## Provided entries
────────────────────

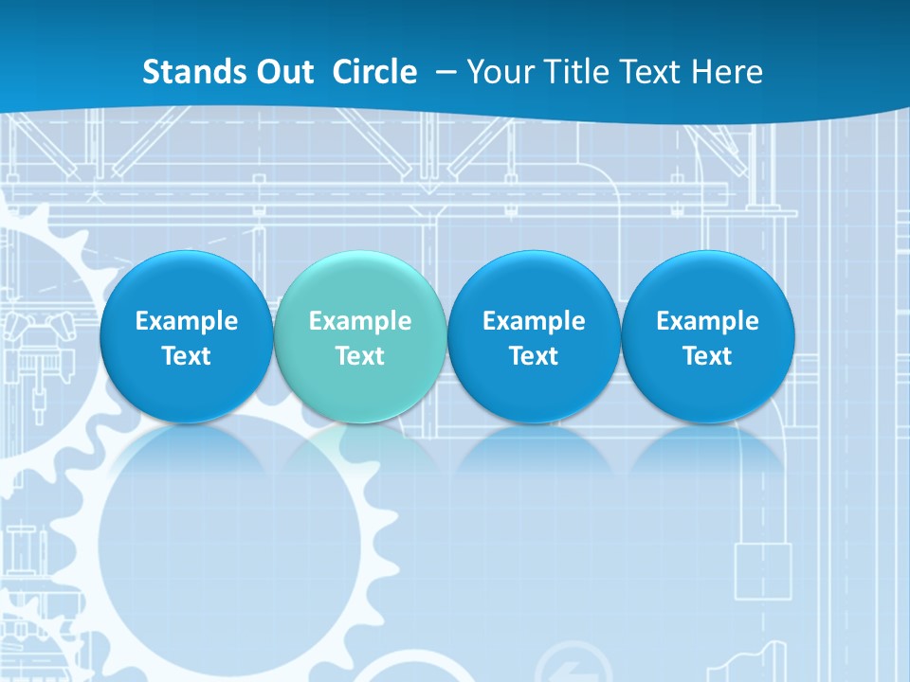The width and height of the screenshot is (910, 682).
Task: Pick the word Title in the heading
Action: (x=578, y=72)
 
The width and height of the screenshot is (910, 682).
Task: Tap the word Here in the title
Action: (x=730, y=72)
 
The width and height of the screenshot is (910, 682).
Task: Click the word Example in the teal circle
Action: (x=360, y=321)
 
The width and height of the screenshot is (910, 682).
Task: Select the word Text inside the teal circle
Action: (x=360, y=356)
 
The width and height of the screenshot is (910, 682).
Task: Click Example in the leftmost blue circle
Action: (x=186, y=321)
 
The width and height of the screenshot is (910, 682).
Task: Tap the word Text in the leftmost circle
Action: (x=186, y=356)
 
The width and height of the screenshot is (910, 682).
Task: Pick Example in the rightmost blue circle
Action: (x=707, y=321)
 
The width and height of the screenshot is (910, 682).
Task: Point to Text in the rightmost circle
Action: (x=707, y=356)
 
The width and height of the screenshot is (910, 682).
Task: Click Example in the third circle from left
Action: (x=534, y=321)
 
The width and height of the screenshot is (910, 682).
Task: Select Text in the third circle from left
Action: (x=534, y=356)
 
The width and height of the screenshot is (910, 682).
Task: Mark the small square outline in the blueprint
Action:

────────────────────

## What to work on
Count how many lines of the material above contain the string "Example", treating uppercase and lowercase as different, and give only that number.

## The solution
4